Revisiting Zorba the Greek

2022-02-18

Albert Camus was reported to have said that Nikos Kazantzakis deserved the Nobel Prize "a hundred times more" than himself. I like Camus, but he was completely correct.

Kazantzakis leaves an impression few authors do. He struggled passionately with how to reconcile the world of the flesh with the world of the spirit, and the energy and passion of this struggle bursts through in Zorba the Greek and his far greater The Last Temptation of Christ. Kazantzakis was a skeptic and philosophical cynic, but even so, the great questions of his life were molded by the Greek Orthodoxy of his childhood, wtih a healthy mix of Nietzsche and the Buddha.

Some day I will have the words to do Kazantzakis justice. But I was revisiting Zorba the Greek today and came across a passage that seems resonant with what I've been writing about lately.
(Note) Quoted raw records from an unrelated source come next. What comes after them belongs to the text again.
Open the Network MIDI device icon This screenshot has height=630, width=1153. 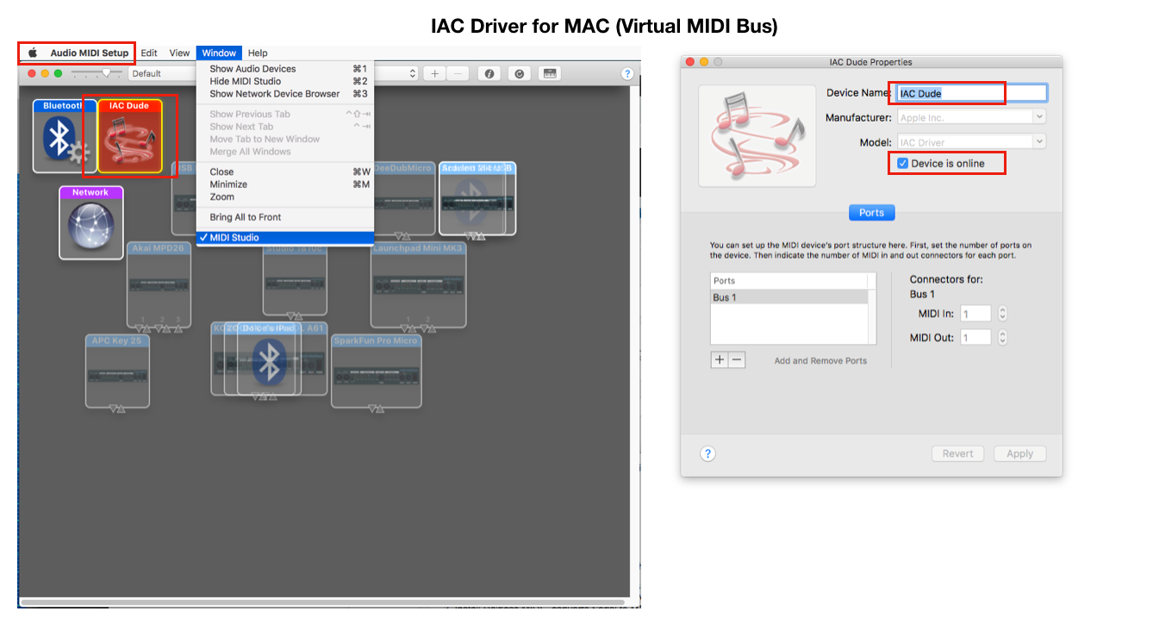(90, 222)
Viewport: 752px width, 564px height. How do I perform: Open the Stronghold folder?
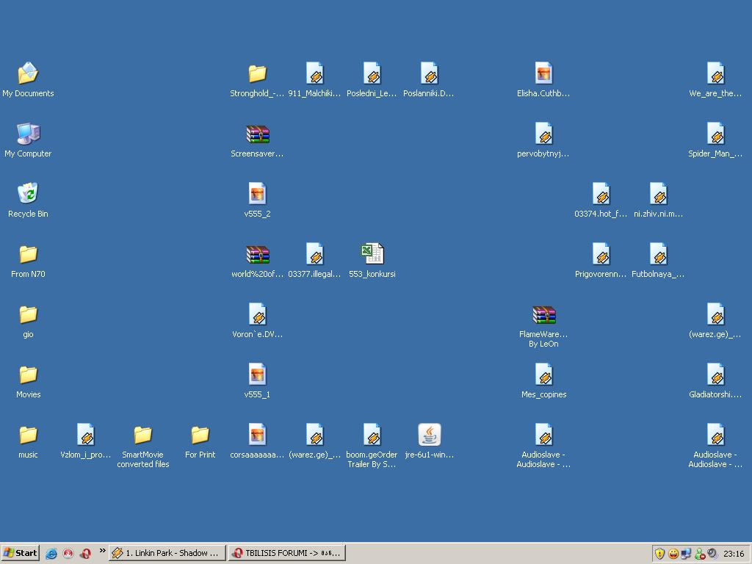[257, 73]
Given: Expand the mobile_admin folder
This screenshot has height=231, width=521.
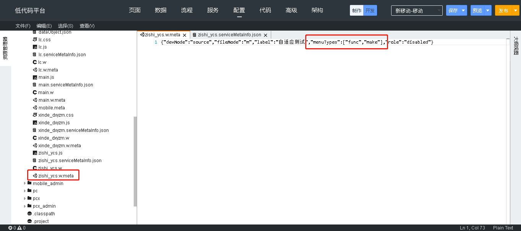Looking at the screenshot, I should [25, 184].
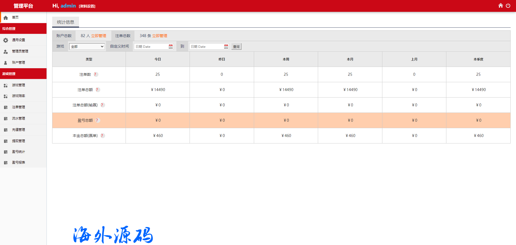This screenshot has height=245, width=516.
Task: Click 立即管理 link next to 82 人
Action: point(98,36)
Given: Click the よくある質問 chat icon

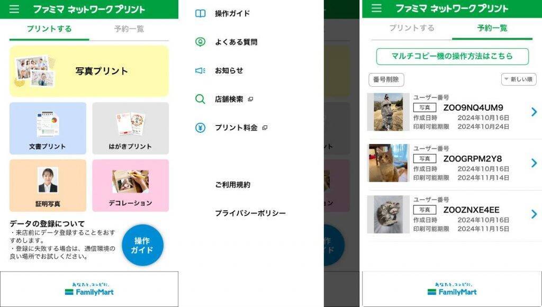Looking at the screenshot, I should pos(201,42).
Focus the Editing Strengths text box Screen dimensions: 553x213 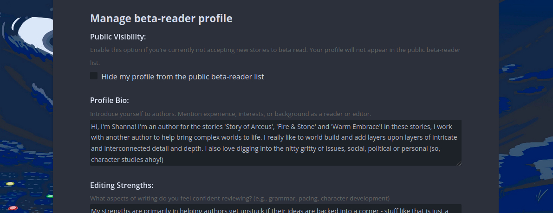275,209
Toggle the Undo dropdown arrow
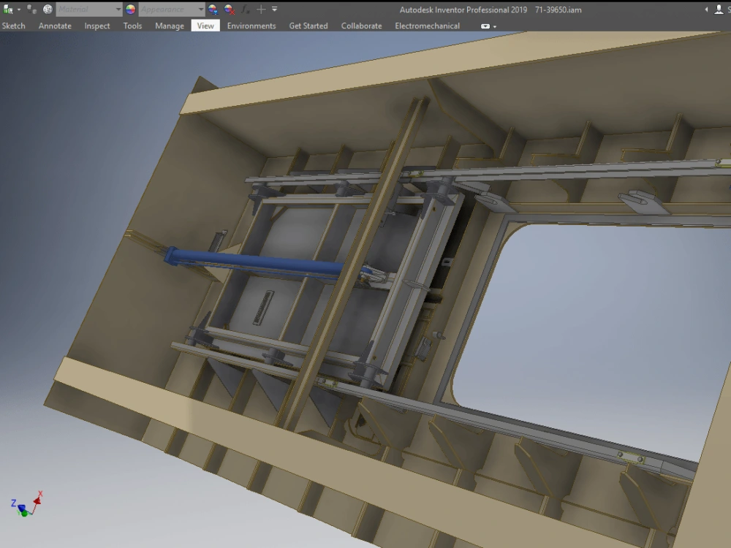The width and height of the screenshot is (731, 548). click(19, 9)
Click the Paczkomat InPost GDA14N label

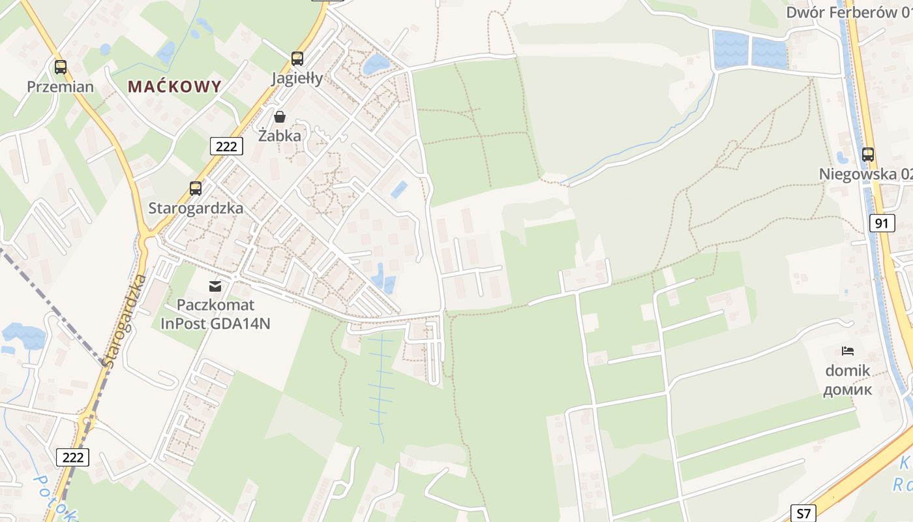coord(216,314)
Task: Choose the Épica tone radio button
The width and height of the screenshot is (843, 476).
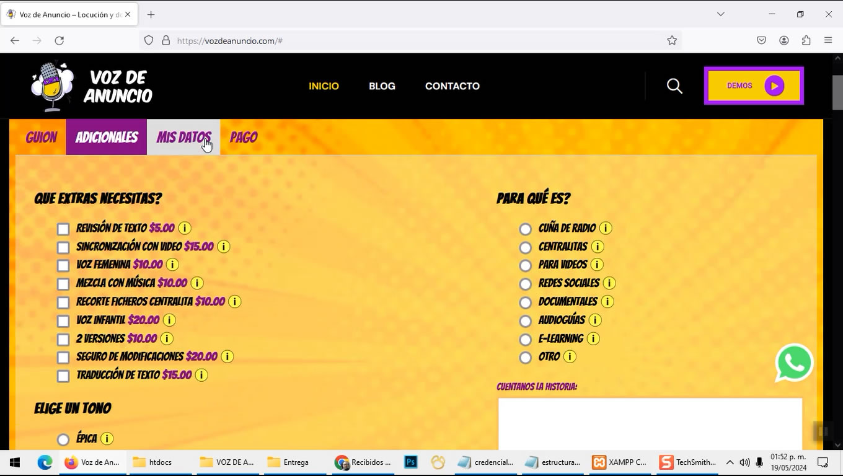Action: point(63,439)
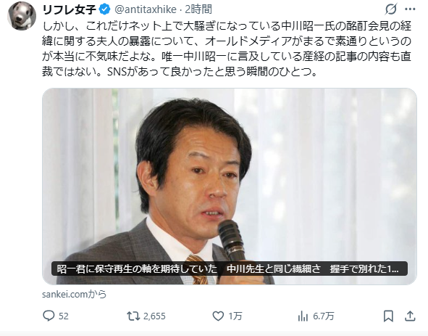Click the article headline caption overlay
This screenshot has width=428, height=336.
coord(230,269)
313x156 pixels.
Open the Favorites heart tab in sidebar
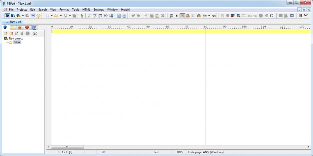pyautogui.click(x=27, y=28)
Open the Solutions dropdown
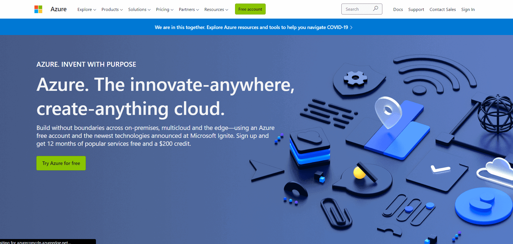This screenshot has height=244, width=513. 139,10
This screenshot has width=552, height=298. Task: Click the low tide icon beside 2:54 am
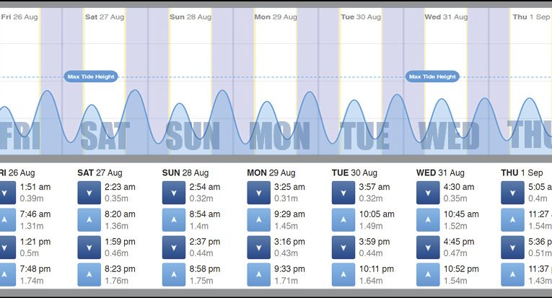[x=174, y=193]
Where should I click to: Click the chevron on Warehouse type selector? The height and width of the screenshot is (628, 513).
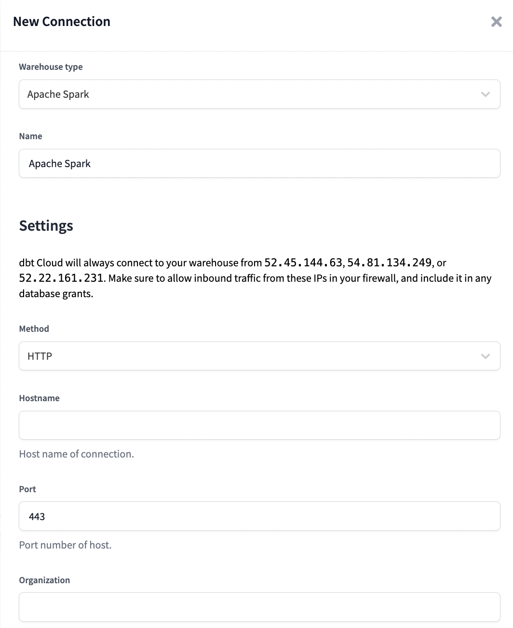486,94
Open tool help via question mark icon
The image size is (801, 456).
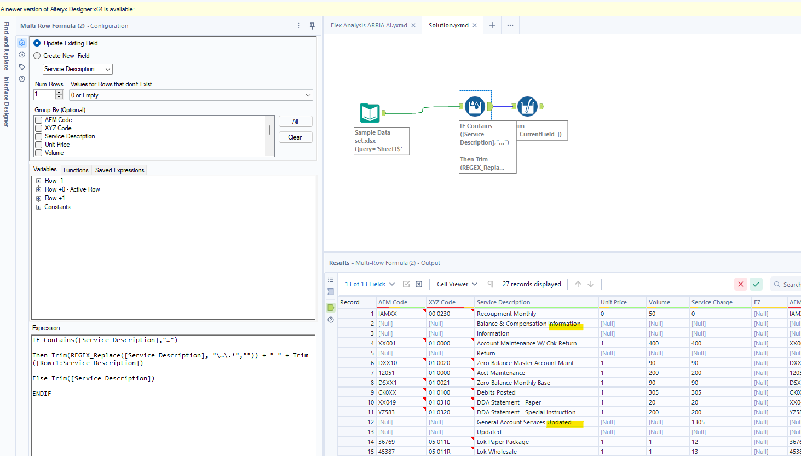[x=21, y=79]
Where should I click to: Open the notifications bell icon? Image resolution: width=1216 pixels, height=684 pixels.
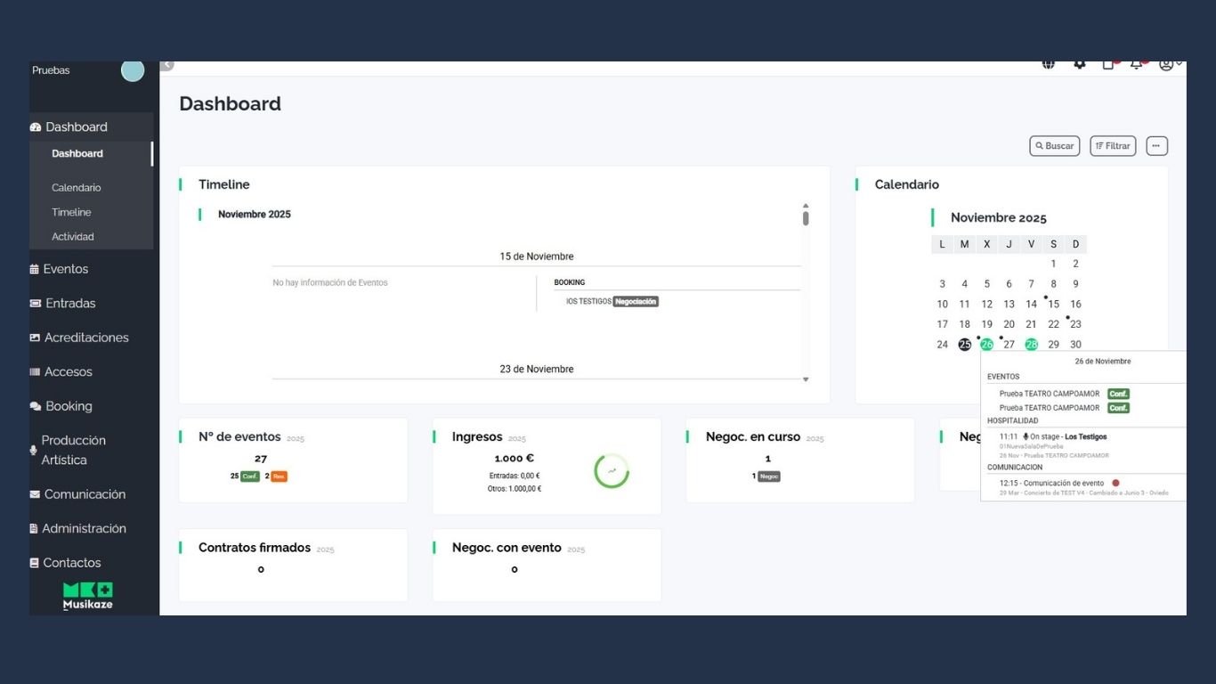(1137, 64)
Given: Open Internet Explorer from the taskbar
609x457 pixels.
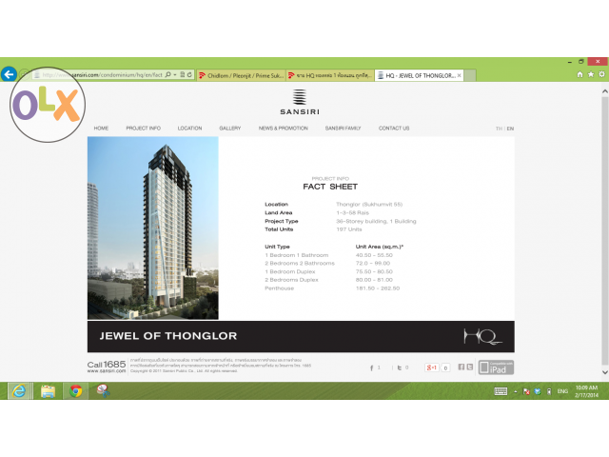Looking at the screenshot, I should [18, 391].
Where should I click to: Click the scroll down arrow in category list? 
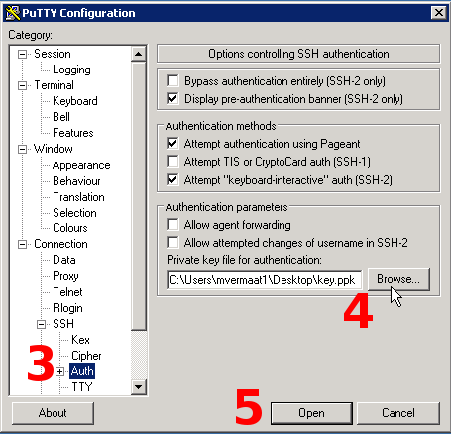pos(138,386)
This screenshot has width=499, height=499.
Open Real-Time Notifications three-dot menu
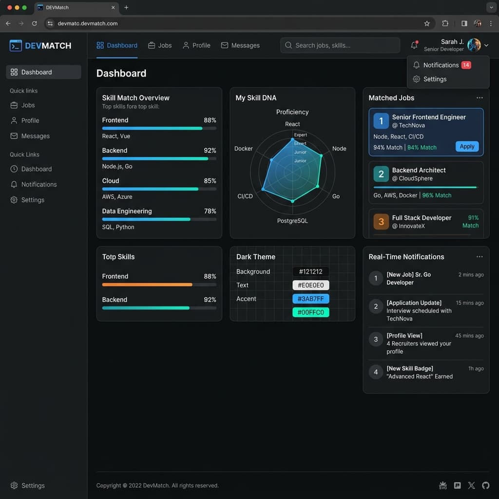pos(480,256)

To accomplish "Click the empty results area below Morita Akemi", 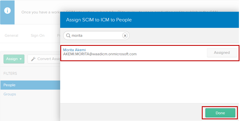I will [x=149, y=81].
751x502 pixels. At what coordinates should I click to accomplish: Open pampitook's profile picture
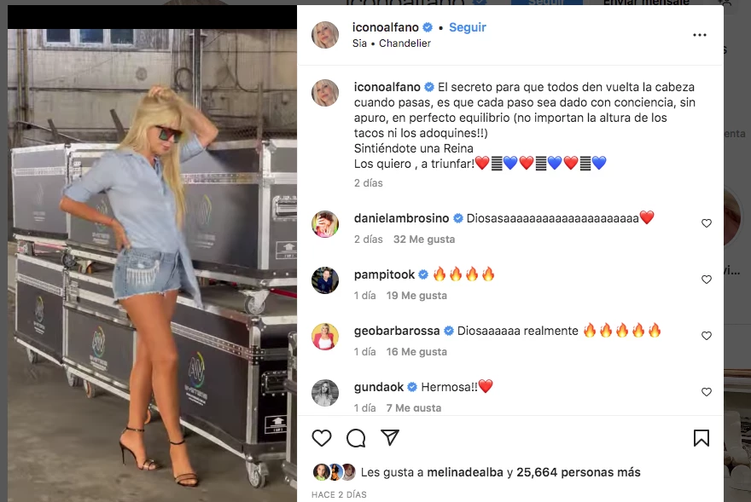[325, 280]
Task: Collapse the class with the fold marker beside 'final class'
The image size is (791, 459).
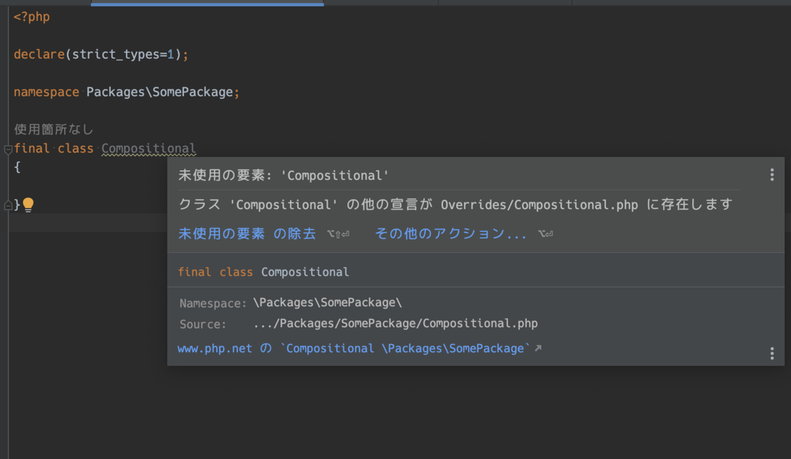Action: tap(8, 149)
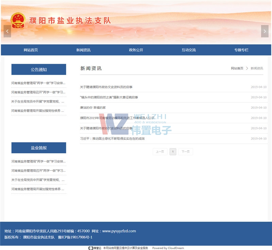Select 互动交流 in the navigation bar
This screenshot has height=250, width=272.
point(189,50)
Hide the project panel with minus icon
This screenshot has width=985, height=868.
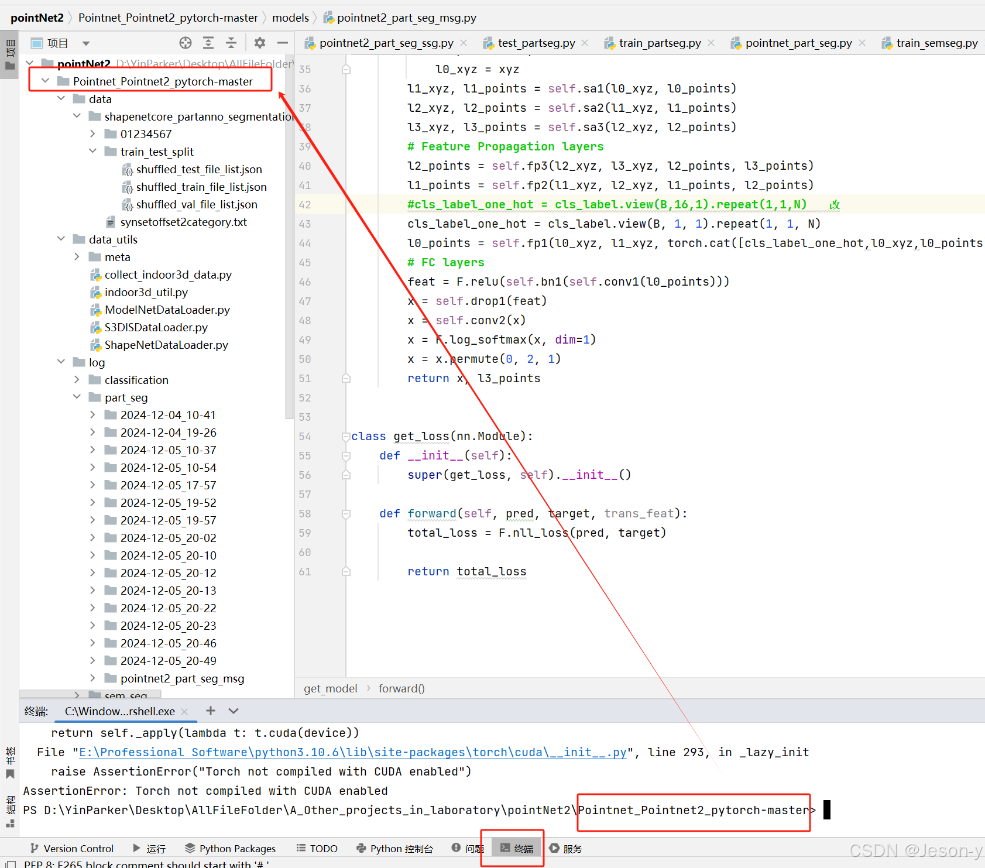click(283, 43)
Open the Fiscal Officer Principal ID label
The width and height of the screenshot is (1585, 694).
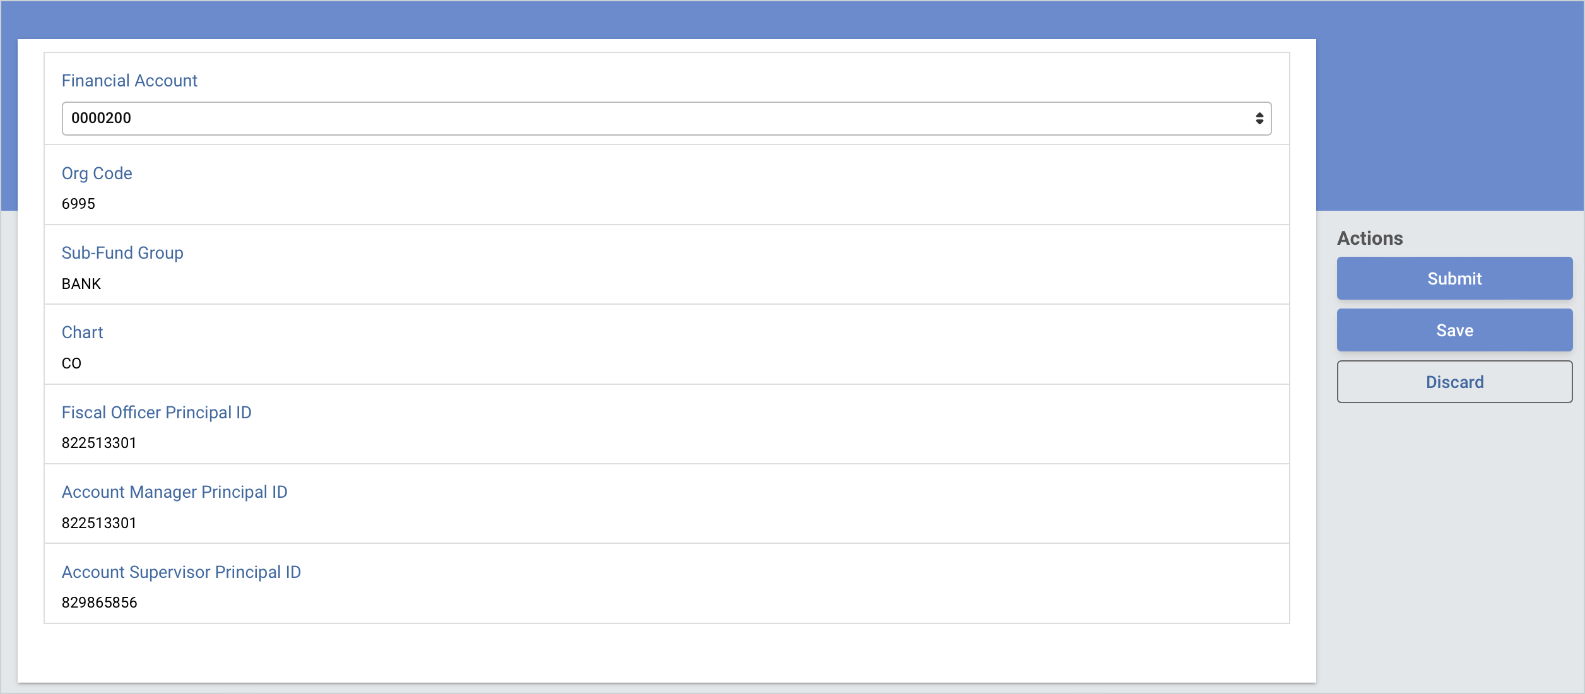(x=156, y=412)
At heart, Zorba is about the friendship between the bookish, intellectual protagonist and the eponymous Zorba, whose zeal for wine, women, and work break some of the protagonist's shackles and start him down the path to truly engaging with life. Zorba is clearly a sympathetic character, and from what I remember, the novel doesn't deeply examine or criticize his way of life. It's partly for this reason that I consider The Last Temptation of Christ to be a much richer novel.

Even so, this passage from Zorba gets to the heart of it. Zorba and the narrator are having a discussion, and Zorba speaks:

"The string you're tied to is perhaps no longer than other people's. That's all. You're on a long piece of string, boss; you come and go, and think you're free, but you never cut the string in two. And when people don't cut that string ..."

'I'll cut it some day!" I said defiantly, because Zorba's words had touched an open wound in me and hurt.

"It's difficult, boss, very difficult. You need a touch of folly to do that; folly, d'you see? You have to risk everything! But you've got such a strong head, it'll always get the better of you. A man's head is like a grocer; it keeps accounts: I've paid so much and earned so much and that means a profit of this much or a loss of that much! The head's a careful little shopkeeper; it never risks all it has, always keeps something in reserve. It never breaks the string. Ah no! It hangs on tight to it, the bastard! If the string slips out of its grasp, the head, poor devil, is lost, fininshed ! But if a man doesn't break the string, tell me, what flavor is left in life? The flavor of camomile, weak camomile tea! Nothing like rum—that makes you see life inside out!"

May your life, too, have a healthy dose of folly!